What to do:
Pick out every line in the rows below that contains the word "Select", with capital and small letters matching exactly, and copy those lines.

________

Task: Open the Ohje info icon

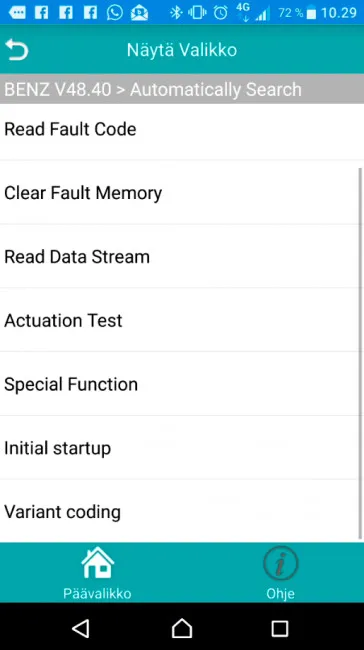Action: (281, 563)
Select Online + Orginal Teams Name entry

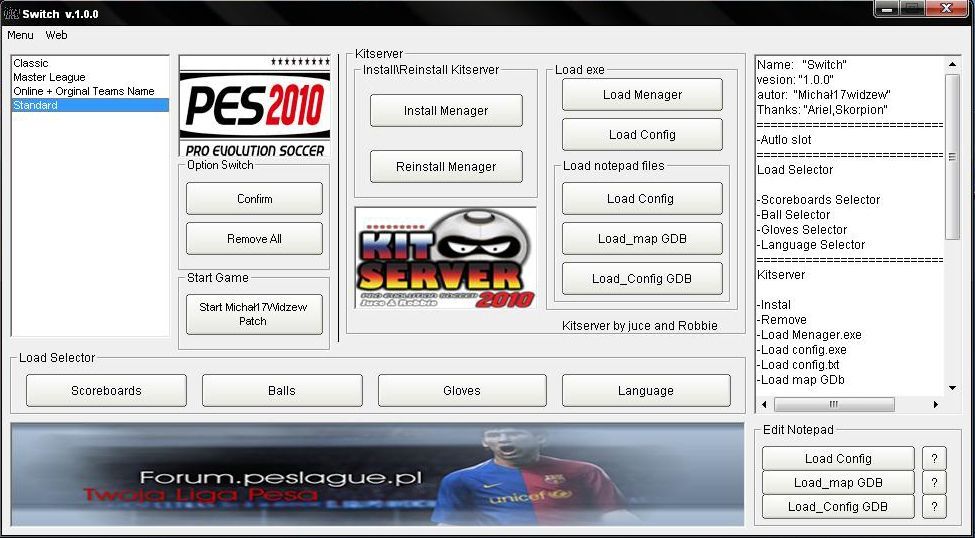click(x=84, y=91)
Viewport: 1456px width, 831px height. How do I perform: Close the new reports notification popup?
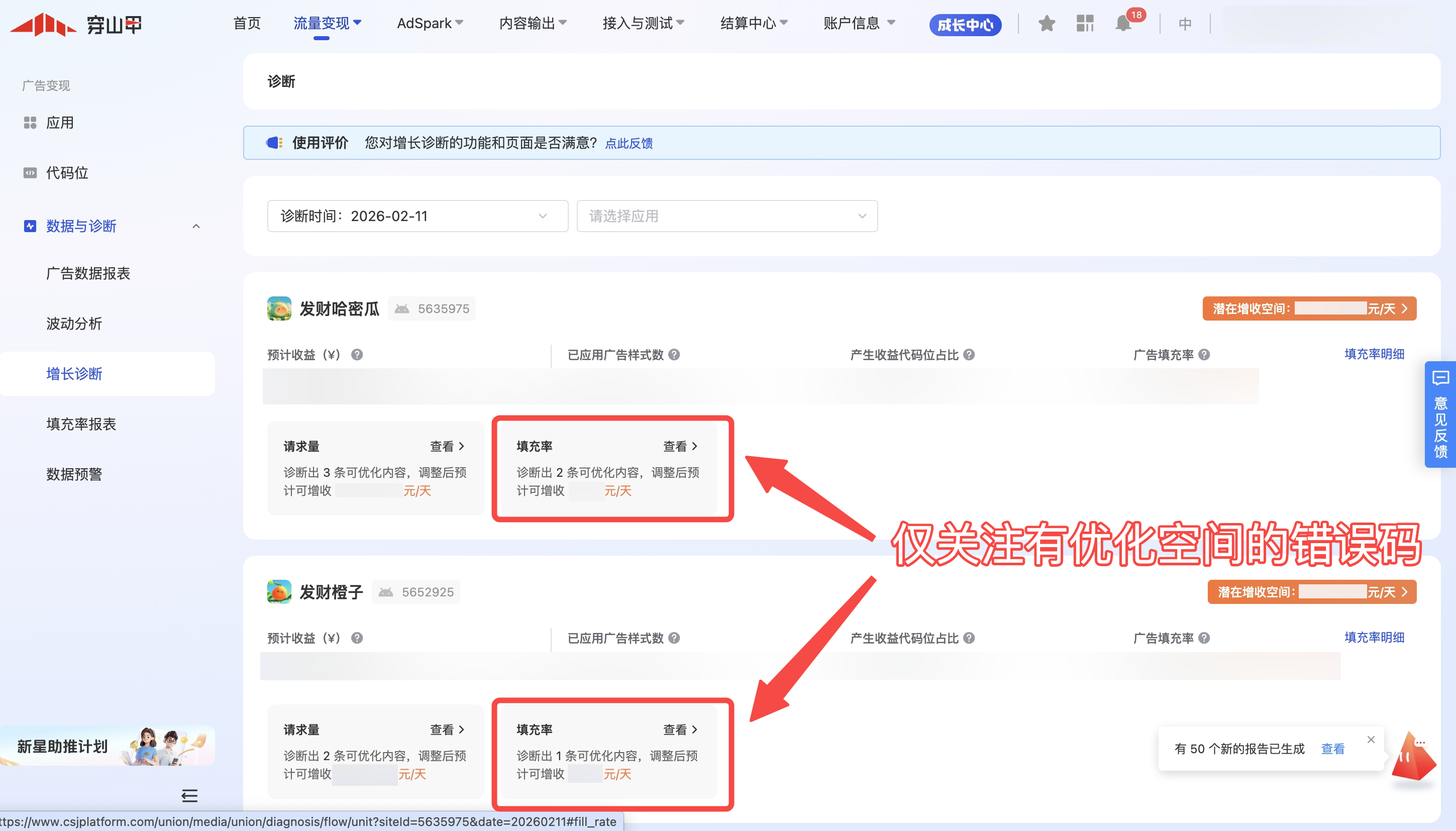point(1371,739)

________

Finished answer:
Select Online + Orginal Teams Name entry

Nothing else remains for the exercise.